- _WHAT THE TASK REQUIRES_
What you return should match the data exactly, from the first line to the last.

Source data:
>>>

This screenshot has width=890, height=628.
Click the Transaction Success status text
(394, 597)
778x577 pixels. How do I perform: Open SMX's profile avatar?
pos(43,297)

<<<

- _FINISHED EXERCISE_
This screenshot has width=890, height=628.
Click the Transaction Success status text
(394, 597)
778x577 pixels. How do I perform: Open SMX's profile avatar?
pos(43,297)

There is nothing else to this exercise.